Switched Mode Power Supply is the term for the component on a board that converts the board’s 120 VAC input to a low DC voltage, which is then used to power the board’s logic circuits, DC loads, and displays. The SMPS is built into the board, so you usually won’t see it called out on a schematic. But every board with a microprocessor (which is pretty much every main control board these days) had an SMPS.

[Sam Brown]

That reactor is just a filtering device. It’s there to ensure that no power spikes or other potentially harmful noise on the line reach the main control or the inverter — hence why it’s in the power supply for both.

[Sam Brown]

so if im able to measure line voltage when the door lock switch is open that means that MOTOR CONTROL UNIT in this case would act like a wire creating a path back to the lock switch.m i correct?

If the door lock switch is open, there’s no way for line to reach the motor control unit. So no, there’s no possibility of reading line through the motor control unit. That wouldn’t really be a possibility anyway, considering how these boards work.

the above question is refering to you last answer on #24553 So for the door switch in the first video, you would measure a small DC voltage across it when it’s open. For the door lock switch, you would read line voltage across it when it’s open.

Yes, correct on both counts!

[Sam Brown]

so on you first video at 5:58 minutes your showing check points
pin 3 to 4 goes to the locking solenoid, pin 6 to 4 goes to the unlocking solenoid
but pin 1 to 2 goes to where?what does it energize and why its using 12vdc rather than 5vdc?

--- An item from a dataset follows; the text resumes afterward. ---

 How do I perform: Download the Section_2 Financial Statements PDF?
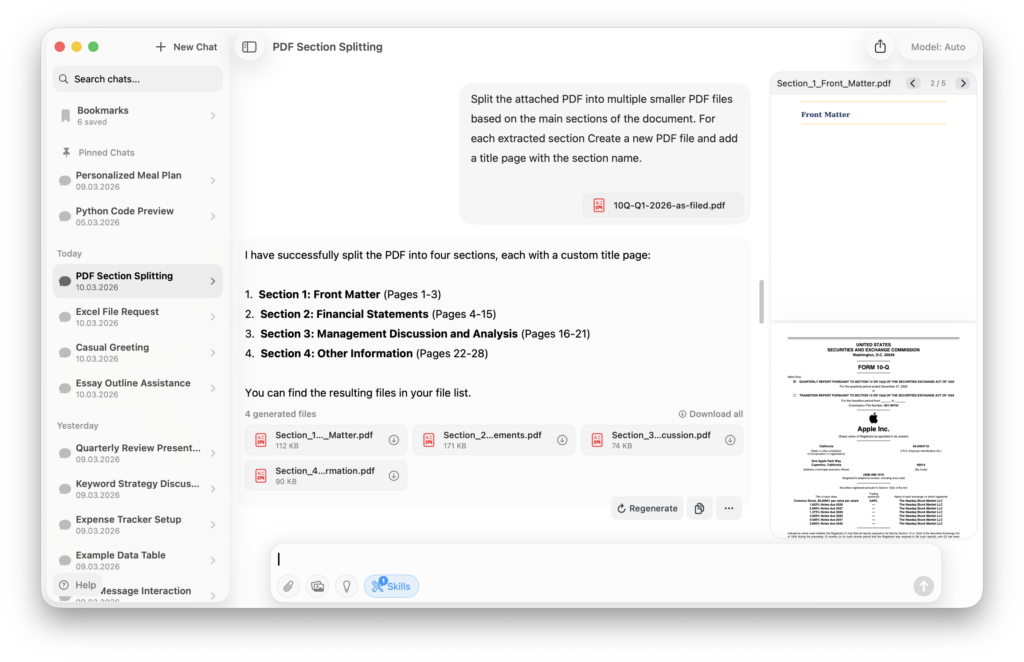(x=562, y=440)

This is a slightly different lid lock setup from the other schematic we were looking at. In this one, it looks like you have two switches: one between pins 3 and 4, and the other between pins 6 and 4.

Pins 1 and 2, on the other hand, are for powering the locking solenoid. That’s why it takes 12 VDC — that’s a very typical voltage for DC loads.

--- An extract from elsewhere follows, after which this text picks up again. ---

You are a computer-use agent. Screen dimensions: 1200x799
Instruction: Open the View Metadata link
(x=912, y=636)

2.your first video at 8:00 minutes showing a diagram and just below the lid switch there is a little circle pointing a dashed line towards the lock switch what its function ? ther is also a writing SINGLE 40 MS PULSE TO LATCH OR UNLATCH,beneath it to the left what does it mean?

The dashed line is just there to show that the circle (which is labelled as the door lock solenoid) opens and closes that switch. And the text about the pulse is telling you that it just takes a 40 millisecond pulse of power to actuate the solenoid.

also on J15 CON PiN 2 there is a line tiped with an arrow pointing at a piece of writing LID SWITCH INPUT,is it a signal line to the board letting it know when the door is closed? if so,as i gather from the diagram it send ac voltage(but the NEUTRAL SIDE RATHER THAN LINE) to pcb in order for the pcb to sense if the door i closed or open, m i correct? meaning when the lid switch is closed the pcb will sense that ac neutal , is it even possible to sense neutral?i guess it is since its an alternating current traveling back a forth

Yes, neutral sensing lines are very common, and that’s exactly what the board is doing here. It’s sensing the presence or absence of neutral, by which it can tell if the switch is open or closed.

[Sam Brown]

on your 5th vid lesson on the schematic there seems to be an overload on the right side of the drain pump m i right? if so,why does it need to have an overload for?is there such a thing as a drain pump with an overload or my interpertaion of that symbole is wrong?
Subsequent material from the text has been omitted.